Starring: Liam Hemsworth, Jeff Goldblum, Jessie T. Usher, Bill Pullman, Maika Munroe
Director: Roland Emmerich
120 minutes
It’s exactly twenty years on from the moment Will Smith’s plucky Captain Steve Hiller flew his tiny craft into the heart of the colossal alien vessel about to eliminate mankind. During the following two decades, humanity has put its differences to one side, merged alien and human technology together for the good of man and finally we all live as one. Hurray for us. But as cinema history has proved many times, aliens don’t know when they’re beaten, and the squealing cybernetically augmented inter-dimensional buggers are coming back to finish the job.

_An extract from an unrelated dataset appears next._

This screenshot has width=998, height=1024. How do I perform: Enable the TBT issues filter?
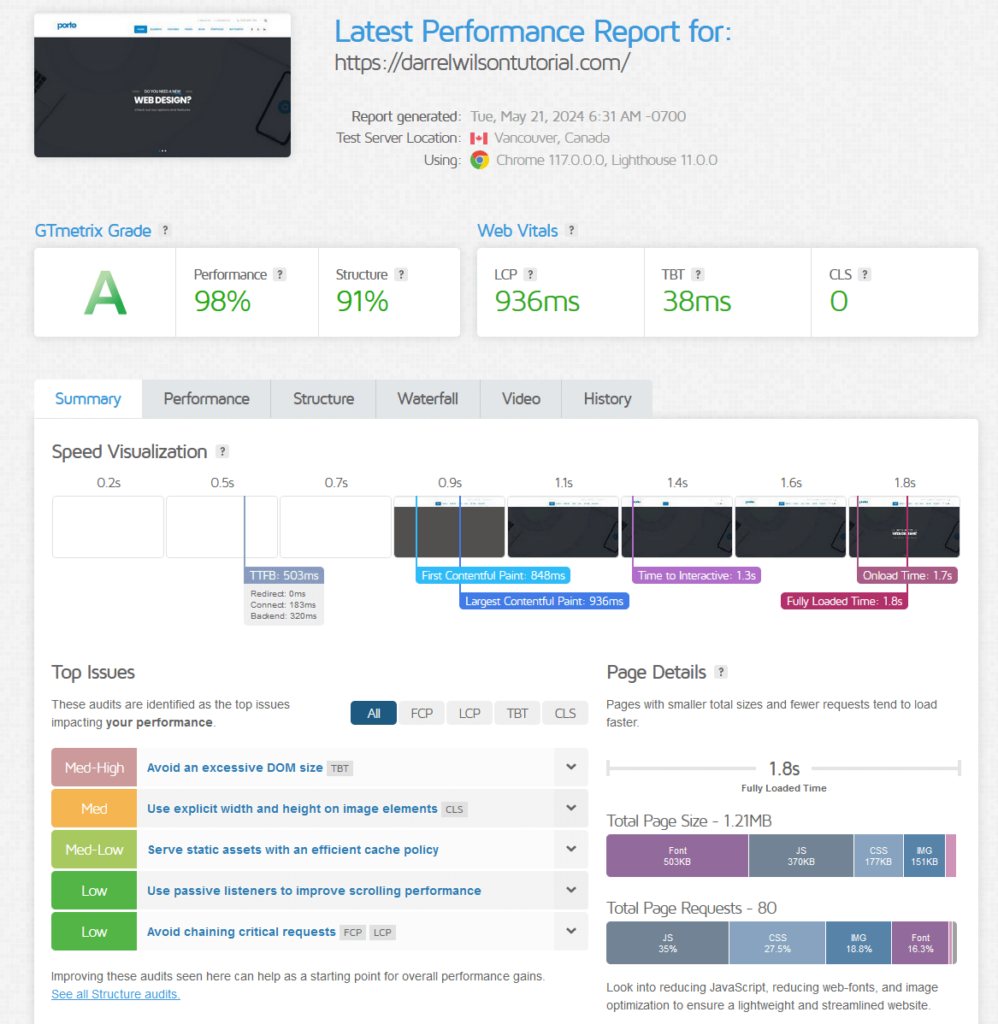(517, 713)
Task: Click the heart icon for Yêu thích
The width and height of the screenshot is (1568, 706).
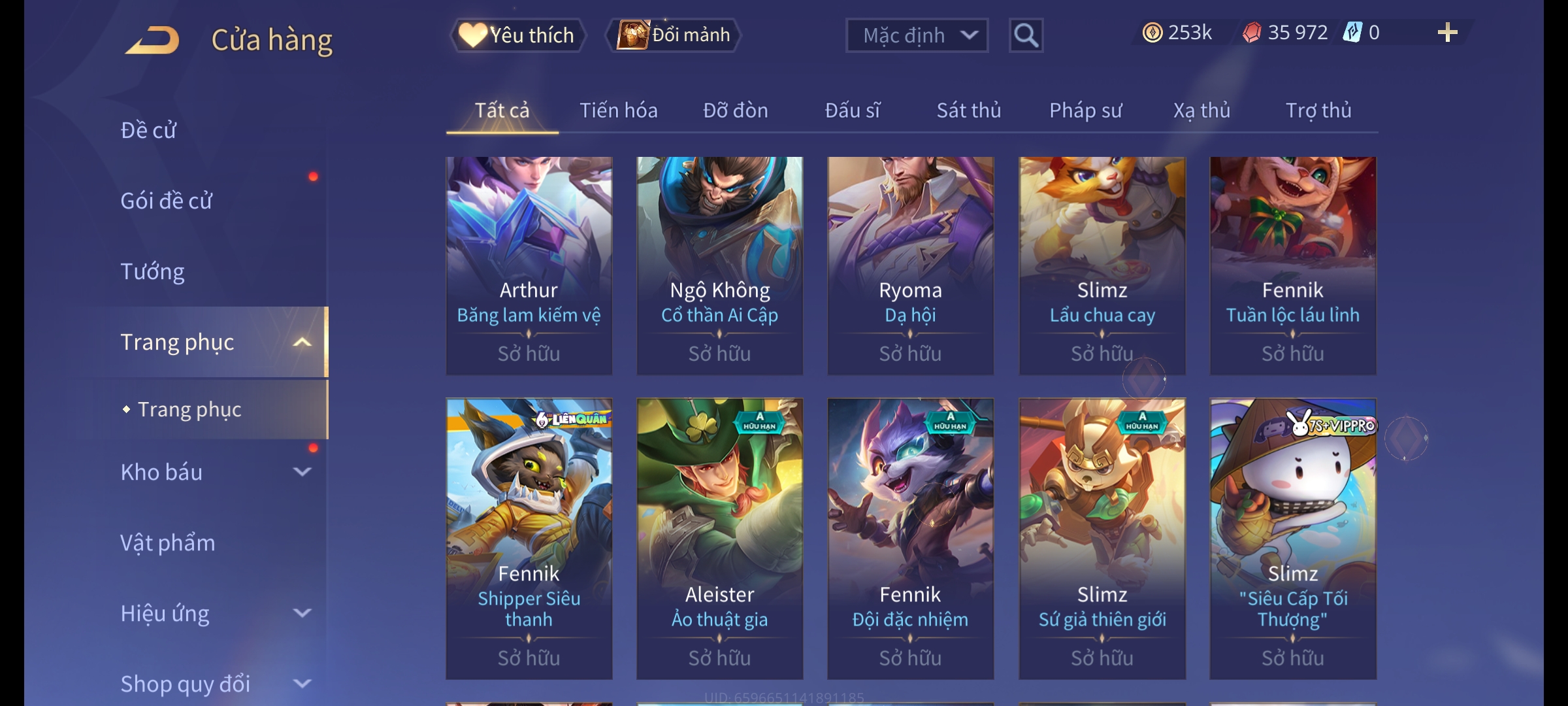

As they destroy London quicker than a Boris Johnson compulsory purchase order, the world’s forces ready themselves for battle. Unsurprisingly lead by the US president, Hiller’s son Dylan (Usher) commands a crack force of aerial fighters who set out to stop the gigantic alien killing force.
The first unforgivable point of Resurgence is how utterly fucking boring and predictable it is. The plot is almost identical to the first movie; the same cities are destroyed, the same characters spout the same lines, the same fist-pumping American cannon fodder hug each other in military control centres. When Will Smith turned down the sequel to concentrate on the Suicide Squad franchise, audible groans could be heard from the studios across Hollywood, and Resurgence has confirmed every single hint of trepidation.
Where the first film at least had the advantage of a surprisingly graphic blitz of the world’s capitals and leant heavily on a Will Smith at the top of his game, Resurgence just feels like a cheap B-movie remake. Given the cost of this utter arse-fest, that is truly inexcusable. There are no twists, no turns, no surprises, no shocking character deaths, just a laborious elderly dog’s nod towards its predecessor.
For all the blue eyes and Hollywood chiselled good looks, Liam Hemsworth can’t help completely lacking charisma. That’s not to say he doesn’t do what is asked, just that unfortunately he naturally has the charm of an elderly pug with an eye infection. Love him or hate him, where Will Smith always delivered was with arrogant cutting wit and street wise acumen. Hemsworth acts as a microcosm for the movie; Resurgence lacks any spark of magnetism. The CGI is technically impressive, the acting presentable, but apart from Brent Spiner’s babbling mad-scientist, all characters are achingly dull and lack any level of depth.
Independence Day: Resurgence fails pretty spectacularly in carrying the torch for its forerunner. Like its main characters, it lacks any piece of discernible charisma and attempts to make up for a lack of magic with more and more CGI. It’s yet another disappointment in the 2016 summer blockbuster debacle.